= N/A =

Abbreviation for "not available", etc

N/A (or sometimes n/a or N.A.) is a common abbreviation in tables and lists for the phrases not applicable, not available, not assessed, or no answer. It is used to indicate when information in a certain table cell is not provided, either because it does not apply to a particular case in question or because the answer is not available. Such a notation can be used on many different types of forms.

The notation was in use at least as early as the 1920s, with a 1925 guide to conducting community surveys instructing those asking questions for the survey:

Some of the questions on the card are of course not applicable at all times. For instance, a household composed of two widowed sisters living on their income has no wage earner. The survey director should request that the initials "n a" ("not applicable") be written down opposite such questions. No space should be left blank.

The guide goes on to indicate that every blank should be filled, even if only to indicate that the blank is not applicable, so that those processing the surveys would be able to see that the blank had not merely been overlooked. An Information Circular from the U.S. Department of the Interior, Bureau of Mines, from the same year specified that it used "NA" to indicate that information was "not available" and "NAp" to indicate that a category information was "Not applicable".
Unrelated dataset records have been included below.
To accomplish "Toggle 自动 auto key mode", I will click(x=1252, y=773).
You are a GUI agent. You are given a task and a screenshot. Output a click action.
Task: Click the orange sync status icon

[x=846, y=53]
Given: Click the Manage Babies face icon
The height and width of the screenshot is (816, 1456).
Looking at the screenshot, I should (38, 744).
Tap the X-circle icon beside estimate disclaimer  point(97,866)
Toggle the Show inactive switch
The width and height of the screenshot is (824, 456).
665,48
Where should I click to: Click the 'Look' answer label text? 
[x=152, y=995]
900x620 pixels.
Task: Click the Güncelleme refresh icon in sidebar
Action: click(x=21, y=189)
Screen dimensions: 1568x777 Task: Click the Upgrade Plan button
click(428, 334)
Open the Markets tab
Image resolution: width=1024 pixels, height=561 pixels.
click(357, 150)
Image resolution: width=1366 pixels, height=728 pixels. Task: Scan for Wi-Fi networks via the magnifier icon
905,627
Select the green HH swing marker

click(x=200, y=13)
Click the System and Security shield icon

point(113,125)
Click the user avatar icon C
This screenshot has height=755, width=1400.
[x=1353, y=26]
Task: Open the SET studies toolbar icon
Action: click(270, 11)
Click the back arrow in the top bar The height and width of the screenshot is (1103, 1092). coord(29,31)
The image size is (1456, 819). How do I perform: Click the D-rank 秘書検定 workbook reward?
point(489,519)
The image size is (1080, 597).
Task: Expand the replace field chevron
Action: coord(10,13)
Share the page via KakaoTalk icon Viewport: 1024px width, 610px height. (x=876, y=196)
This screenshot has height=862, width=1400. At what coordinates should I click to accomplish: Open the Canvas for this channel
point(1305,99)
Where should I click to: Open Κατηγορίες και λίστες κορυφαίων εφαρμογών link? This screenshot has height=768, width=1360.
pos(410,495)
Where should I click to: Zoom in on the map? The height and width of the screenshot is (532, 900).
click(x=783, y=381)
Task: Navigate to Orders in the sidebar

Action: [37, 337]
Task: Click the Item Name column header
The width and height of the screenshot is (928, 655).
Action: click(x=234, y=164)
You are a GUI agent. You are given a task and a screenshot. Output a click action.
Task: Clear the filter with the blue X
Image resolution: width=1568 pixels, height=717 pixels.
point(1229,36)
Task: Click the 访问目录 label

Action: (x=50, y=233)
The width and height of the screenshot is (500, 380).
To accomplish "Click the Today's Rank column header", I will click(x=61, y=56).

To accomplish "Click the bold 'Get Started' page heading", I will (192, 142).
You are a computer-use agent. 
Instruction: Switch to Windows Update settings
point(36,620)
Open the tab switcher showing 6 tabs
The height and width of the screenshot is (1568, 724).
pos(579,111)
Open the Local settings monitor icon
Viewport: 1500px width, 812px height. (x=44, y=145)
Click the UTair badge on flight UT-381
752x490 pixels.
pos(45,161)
In the early years of computer programming, computerized forms that required fields to be filled in could cause problems where the field was one for which no answer would be applicable to certain persons filling out the form. Before programmers became aware of a problem with a particular field, persons filling out that field might fill it in with a term such as this, which the program processing the form would misinterpret as an intent to provide the requested information. For example, if a form contained a field for a middle name, and the person filling out the form put "N/A", the computer might interpret this as "N/A" being the person's middle name; this in turn might result in the person receiving mail from the company that produced the form with "N/A" where a middle name would normally appear.